Photographs at Home and Abroad
2000
Reprinted edition of Journal by Marc Riboud. Medium format hardback in fine condition.
About
Born in Saint-Genis-Laval near Lyon in 1923, Riboud was an active member of the French resistance during the war, and then a factory engineer in the post-war years.
He always had a keen interest in photography and a tendency to shoot amateur photographs wherever he went, but it was a chance encounter that sparked his career as a photographer. During a visit to his brother Jean in a sanatorium, he met a young student, poet and communist named Nicole Cartier-Bresson. Shortly after, he met her brother, Henri.

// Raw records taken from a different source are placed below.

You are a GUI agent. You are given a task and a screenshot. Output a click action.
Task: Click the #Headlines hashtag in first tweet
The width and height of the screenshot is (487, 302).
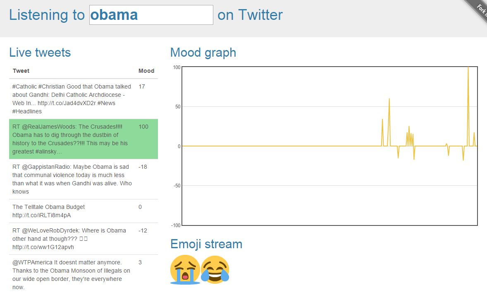pyautogui.click(x=27, y=112)
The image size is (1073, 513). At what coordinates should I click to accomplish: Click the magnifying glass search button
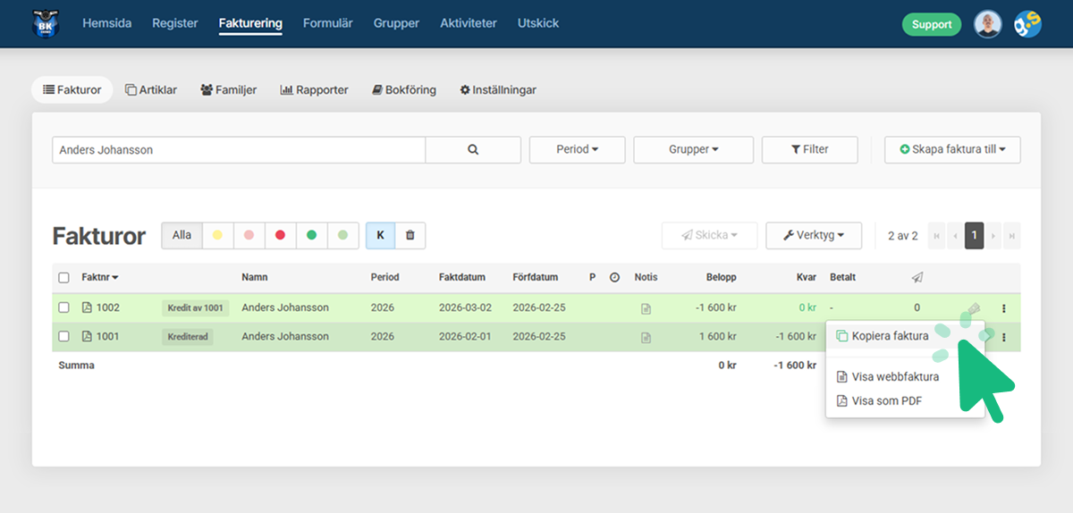473,150
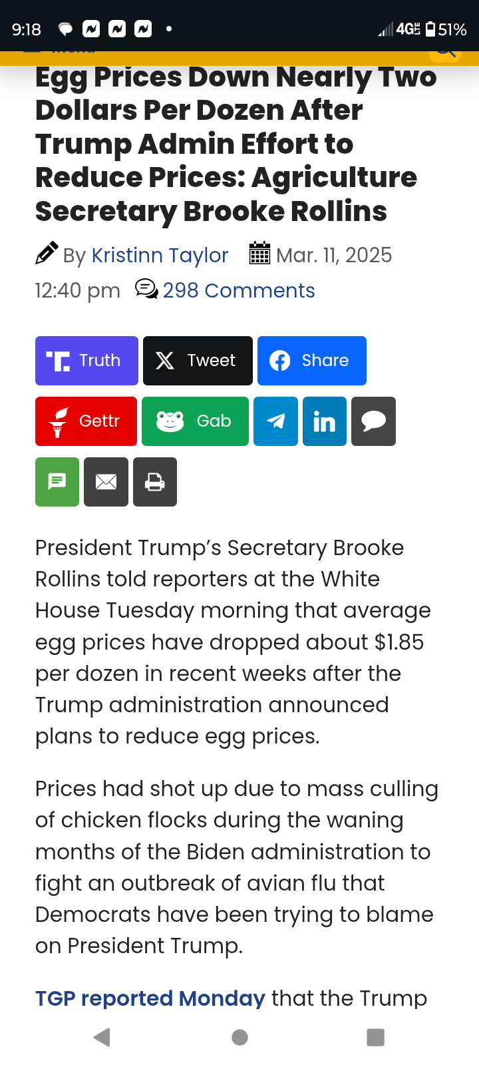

Having expressed his interest in photography, the great French photographer ‘ordered’ him to go to museums, to look at the compositions of paintings, and to take photos with the lens upside-down. Riboud headed north to the French capital a few years later, in 1953, and was there introduced by Cartier-Bresson to the rest of the Magnum family.
That same year, the young freelance photographer climbed the Eiffel Tower’s old spiral staircase with a Leica slung across his shoulder to photograph Zazou, the landmark’s painter, at work. It became the very first of his images to be published — sold to Life magazine by Robert Capa — and sealed his formal invitation to join Magnum as a nominee, and then a full member in 1955.